Che fine fanno gli alberi di Natale, quelli “veri”, dopo che le feste sono finite? Me l’hanno chiesto i miei figli mentre stavamo percorrendo quegli oltre 900 chilometri che separano la cittadina italiana dove avevamo trascorso alcuni giorni durante le feste natalizie e la nostra casa in Belgio. In auto, avevamo da poco passato i castelli di Bellinzona: davanti a noi le montagne (poco innevate) che separano il Canton Ticino dalla “Svizzera interna”. Qualche chiazza bianca qua e là, alcuni rivoli d’acqua e poi tanti sempreverdi. Da anni possediamo un abete finto, che ogni anno e puntualmente decoriamo a inizio dicembre e poi, con l’Epifania, riponiamo in un angolo dimenticato della cantina. Non è una scelta, quella dell’abete sintetico, particolarmente enviromental friendly, ovvero attenta all’ambiente dato che per realizzarne uno di medie dimensioni si emettono nell’atmosfera ben35 kg di anidride carbonica – a nostra discolpa, il nostro abete ha la veneranda età di quasi due decenni e intendiamo tenerlo con noi almeno un’altra decina di anni o due, per renderlo quanto più eco-friendlypossibile…
Ma per tornare alla domanda emersa durante il viaggio tra le Alpi svizzere, cosa succede a tutti quegli abeti veri (ma senza radici) dopo Natale? Ci vogliono tra gli otto e i dieci anni affinché un albero cresca fino a raggiungere i 180 centimetri di altezza: non c’è allora per quegli abeti destino più “romantico” se non l’essere gettati e smaltiti come rifiuti verdi, come buccia di mela, come foglie secche?
A casa ho fatto un po’ di ricerca e ho scoperto che ci sono diverse città dove gli alberi invenduti trovano un nuovo utilizzo nei recinti degli animali degli zoo… Se gli alberi non sono stati trattati in alcun modo con prodotti per renderli più brillanti e scintillanti, ad esempio, essi possono essere destinati a varie specie di animali: elefanti, cammelli, alpaca e lama, come pure antilopi e altri ungulati. Gli aghi dei sempreverdi possono essere offerti come una gustosa merenda in aggiunta al cibo regolarmente distribuito agli animali; ai grandi felini piace annusare o strofinarsi contro i tronchi degli alberi di Natale; gli elefanti apprezzano “lanciarsi” sugli alberi con la schiena. Gli abeti sono entrati nel menù degli animali dello zoo di Berlino, Zurigo, Praga e della cittadina francese Thoiry.
Nelle zone costiere degli Stati Uniti, devastate dagli uragani e dall’erosione, invece, gli alberi di Natale avanzati possono essere fissati insieme, picchettati e utilizzati per intrappolare la sabbia, creando dune che sono proprio la prima linea di difesa durante le tempeste tropicali dal momento che sono in grado di assorbire l’impatto dei venti e delle onde distruttive.

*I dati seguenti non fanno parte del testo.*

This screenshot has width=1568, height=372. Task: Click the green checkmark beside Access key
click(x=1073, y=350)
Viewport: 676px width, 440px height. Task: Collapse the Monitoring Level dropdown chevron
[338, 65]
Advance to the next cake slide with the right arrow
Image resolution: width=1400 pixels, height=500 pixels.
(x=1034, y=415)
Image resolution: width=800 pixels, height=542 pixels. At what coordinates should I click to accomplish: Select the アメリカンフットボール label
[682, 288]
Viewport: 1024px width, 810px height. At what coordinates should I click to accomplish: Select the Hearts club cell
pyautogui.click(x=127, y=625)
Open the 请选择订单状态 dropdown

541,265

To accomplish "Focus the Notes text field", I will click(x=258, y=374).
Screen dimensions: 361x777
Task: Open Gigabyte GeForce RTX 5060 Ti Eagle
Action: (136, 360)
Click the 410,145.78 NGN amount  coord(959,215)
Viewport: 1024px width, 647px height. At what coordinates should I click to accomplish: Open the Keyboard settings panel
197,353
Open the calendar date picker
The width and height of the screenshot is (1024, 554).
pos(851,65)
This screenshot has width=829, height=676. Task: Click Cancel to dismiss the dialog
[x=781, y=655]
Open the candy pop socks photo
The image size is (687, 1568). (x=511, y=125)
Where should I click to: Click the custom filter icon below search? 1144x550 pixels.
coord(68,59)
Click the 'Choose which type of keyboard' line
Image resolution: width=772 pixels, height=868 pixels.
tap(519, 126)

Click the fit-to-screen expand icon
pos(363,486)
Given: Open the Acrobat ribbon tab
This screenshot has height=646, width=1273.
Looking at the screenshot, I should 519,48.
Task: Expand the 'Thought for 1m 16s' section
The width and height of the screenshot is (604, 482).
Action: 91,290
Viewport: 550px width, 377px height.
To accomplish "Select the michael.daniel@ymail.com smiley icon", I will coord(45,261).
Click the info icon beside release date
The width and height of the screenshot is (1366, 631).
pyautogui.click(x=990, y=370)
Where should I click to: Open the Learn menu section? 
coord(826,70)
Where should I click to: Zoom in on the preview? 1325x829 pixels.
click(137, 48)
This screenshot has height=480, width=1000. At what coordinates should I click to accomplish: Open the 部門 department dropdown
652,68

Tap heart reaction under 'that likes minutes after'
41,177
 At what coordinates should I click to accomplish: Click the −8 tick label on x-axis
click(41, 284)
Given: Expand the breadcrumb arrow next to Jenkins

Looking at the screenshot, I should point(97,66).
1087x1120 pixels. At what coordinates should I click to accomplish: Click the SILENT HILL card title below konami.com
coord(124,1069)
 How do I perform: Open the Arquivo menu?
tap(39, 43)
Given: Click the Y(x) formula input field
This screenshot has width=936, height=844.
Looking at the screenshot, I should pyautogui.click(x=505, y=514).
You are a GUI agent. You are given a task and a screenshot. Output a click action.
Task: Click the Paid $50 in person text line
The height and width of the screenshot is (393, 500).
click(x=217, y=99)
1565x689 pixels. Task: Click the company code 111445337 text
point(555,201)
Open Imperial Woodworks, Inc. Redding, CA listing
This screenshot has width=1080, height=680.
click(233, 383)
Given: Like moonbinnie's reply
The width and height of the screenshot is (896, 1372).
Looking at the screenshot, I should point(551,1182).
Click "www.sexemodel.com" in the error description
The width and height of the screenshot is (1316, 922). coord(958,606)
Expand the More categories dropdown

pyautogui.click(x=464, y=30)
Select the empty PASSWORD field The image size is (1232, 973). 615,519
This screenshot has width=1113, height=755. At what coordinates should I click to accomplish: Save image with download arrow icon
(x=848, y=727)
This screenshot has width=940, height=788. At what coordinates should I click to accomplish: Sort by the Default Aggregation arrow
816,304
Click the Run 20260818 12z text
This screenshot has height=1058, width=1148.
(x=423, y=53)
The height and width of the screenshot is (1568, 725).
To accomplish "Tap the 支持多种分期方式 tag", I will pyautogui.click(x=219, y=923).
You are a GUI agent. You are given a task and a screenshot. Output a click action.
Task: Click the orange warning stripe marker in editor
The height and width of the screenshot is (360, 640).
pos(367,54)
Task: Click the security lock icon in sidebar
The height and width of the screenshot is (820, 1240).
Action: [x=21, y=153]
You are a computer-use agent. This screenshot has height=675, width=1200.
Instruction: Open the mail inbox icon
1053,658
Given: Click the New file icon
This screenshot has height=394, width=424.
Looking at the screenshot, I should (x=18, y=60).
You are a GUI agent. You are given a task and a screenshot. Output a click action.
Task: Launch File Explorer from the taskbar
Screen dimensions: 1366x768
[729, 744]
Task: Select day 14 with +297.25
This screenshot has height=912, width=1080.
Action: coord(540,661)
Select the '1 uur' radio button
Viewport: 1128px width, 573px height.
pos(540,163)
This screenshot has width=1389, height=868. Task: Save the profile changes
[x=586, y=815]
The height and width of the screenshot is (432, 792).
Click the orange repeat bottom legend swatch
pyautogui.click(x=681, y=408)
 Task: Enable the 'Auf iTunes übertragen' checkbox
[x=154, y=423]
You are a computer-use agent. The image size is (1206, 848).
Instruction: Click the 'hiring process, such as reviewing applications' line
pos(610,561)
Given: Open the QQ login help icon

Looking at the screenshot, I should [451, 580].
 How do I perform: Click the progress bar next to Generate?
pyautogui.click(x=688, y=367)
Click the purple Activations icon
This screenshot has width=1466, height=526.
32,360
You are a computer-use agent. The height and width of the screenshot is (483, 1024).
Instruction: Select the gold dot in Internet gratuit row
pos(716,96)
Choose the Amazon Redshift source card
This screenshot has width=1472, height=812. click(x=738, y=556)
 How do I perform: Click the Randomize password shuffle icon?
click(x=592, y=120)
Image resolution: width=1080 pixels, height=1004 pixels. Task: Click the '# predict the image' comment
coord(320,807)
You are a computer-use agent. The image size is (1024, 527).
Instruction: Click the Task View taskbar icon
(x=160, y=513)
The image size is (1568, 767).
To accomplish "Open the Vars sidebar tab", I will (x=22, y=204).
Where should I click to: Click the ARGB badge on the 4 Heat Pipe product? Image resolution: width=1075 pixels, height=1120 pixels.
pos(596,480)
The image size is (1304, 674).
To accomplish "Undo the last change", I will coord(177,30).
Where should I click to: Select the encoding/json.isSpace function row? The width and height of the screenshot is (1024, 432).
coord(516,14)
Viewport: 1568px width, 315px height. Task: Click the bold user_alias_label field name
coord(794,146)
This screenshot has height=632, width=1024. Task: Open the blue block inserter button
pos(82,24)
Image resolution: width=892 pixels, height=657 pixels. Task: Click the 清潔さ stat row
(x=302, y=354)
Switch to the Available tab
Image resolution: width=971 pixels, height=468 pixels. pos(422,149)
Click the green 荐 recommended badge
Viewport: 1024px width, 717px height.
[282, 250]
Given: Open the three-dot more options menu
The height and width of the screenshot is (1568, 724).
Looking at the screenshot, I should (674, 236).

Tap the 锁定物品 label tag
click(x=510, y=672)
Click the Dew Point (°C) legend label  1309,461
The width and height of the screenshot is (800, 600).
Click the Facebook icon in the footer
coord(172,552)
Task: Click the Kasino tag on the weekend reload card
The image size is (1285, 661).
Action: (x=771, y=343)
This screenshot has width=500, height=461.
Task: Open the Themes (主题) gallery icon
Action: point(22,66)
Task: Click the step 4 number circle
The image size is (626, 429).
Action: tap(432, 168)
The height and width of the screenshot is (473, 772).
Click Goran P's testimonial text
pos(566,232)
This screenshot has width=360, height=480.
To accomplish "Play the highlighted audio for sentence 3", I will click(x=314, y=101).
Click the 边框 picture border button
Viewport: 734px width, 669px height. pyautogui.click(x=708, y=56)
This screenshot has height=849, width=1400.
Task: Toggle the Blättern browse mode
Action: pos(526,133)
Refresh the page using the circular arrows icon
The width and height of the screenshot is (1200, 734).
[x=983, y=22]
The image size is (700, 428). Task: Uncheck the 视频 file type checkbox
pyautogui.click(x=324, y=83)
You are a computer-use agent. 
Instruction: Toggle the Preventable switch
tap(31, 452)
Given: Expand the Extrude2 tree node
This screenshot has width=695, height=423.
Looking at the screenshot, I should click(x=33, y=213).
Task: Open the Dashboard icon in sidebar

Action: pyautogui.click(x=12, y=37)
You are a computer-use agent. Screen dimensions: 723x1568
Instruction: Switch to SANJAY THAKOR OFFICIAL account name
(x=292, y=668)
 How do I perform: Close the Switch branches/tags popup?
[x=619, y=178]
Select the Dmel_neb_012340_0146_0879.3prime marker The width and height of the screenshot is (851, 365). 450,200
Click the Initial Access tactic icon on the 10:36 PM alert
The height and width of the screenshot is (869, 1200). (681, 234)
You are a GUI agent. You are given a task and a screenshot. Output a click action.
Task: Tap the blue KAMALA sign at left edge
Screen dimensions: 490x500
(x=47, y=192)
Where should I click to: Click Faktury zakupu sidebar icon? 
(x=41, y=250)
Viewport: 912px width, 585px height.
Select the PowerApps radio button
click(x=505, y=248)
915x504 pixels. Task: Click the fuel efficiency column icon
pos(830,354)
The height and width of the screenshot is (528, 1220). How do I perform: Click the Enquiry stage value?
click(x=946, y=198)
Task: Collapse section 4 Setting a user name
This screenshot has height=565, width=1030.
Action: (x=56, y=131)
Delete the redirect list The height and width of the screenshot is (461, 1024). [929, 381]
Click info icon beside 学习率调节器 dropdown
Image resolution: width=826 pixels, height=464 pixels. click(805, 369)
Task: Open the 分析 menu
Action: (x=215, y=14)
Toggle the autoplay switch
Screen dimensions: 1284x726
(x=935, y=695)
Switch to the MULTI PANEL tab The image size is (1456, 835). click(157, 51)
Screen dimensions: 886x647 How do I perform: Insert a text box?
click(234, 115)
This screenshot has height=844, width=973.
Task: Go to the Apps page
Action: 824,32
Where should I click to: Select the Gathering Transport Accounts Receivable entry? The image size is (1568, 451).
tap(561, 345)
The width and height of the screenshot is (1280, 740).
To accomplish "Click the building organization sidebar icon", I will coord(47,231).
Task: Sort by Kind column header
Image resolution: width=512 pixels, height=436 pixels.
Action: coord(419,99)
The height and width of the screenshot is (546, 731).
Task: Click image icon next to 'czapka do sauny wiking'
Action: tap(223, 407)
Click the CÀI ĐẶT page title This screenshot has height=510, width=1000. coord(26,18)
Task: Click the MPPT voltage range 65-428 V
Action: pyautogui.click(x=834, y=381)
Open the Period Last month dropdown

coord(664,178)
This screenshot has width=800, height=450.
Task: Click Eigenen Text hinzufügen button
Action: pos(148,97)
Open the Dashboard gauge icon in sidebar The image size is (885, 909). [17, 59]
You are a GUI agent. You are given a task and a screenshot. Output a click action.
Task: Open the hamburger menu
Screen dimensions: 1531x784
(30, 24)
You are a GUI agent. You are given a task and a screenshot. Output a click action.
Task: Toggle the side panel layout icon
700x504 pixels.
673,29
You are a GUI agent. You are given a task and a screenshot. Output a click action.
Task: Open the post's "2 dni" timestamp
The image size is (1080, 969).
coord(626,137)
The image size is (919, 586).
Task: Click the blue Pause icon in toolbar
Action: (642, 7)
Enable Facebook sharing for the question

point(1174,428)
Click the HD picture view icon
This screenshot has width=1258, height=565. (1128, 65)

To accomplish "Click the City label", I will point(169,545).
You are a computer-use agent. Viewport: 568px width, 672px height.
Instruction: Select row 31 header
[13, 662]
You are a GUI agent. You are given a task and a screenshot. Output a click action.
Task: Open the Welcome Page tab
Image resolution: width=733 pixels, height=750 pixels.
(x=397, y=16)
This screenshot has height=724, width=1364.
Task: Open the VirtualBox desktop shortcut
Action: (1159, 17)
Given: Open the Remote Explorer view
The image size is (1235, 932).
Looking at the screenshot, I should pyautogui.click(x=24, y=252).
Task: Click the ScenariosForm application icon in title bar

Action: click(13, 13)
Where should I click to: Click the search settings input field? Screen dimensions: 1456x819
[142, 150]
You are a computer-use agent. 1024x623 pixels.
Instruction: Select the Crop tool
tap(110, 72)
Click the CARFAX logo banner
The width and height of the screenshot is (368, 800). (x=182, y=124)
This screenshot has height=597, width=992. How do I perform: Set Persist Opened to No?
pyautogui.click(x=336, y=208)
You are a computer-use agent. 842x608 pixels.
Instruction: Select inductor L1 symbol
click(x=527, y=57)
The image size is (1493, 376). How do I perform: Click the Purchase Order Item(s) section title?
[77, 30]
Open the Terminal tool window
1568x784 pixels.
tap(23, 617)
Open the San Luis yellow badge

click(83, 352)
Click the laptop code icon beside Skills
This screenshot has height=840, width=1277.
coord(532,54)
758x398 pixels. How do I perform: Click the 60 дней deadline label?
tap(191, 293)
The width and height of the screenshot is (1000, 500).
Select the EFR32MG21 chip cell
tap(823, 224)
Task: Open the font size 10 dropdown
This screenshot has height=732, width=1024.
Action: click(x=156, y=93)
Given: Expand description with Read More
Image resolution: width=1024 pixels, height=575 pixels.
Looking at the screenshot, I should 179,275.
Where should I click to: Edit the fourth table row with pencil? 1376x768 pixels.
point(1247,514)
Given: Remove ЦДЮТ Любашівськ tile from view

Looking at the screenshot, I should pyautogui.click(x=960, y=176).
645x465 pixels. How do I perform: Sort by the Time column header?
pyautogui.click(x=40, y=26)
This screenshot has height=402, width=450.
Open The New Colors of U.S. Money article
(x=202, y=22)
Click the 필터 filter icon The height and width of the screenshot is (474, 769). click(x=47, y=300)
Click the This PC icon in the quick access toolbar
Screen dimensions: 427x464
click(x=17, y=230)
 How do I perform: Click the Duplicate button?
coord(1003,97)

Anche riciclare gli abeti lasciandoli cadere sui fondali dei laghi aiuta la biodiversità locale: proprio in Canton Ticino, ad esempio, adagiati sui fondali del Ceresio gli alberi vanno a ricreare ambienti acquatici idonei alla riproduzione del pesce persico.
Ho cercato esempi recenti di posti che offrono una “nuova vita” agli abeti natalizi in Italia e in Belgio, paesi di inizio e arrivo del mio viaggio natalizio, ma non ne ho trovati. Ho cercato male io?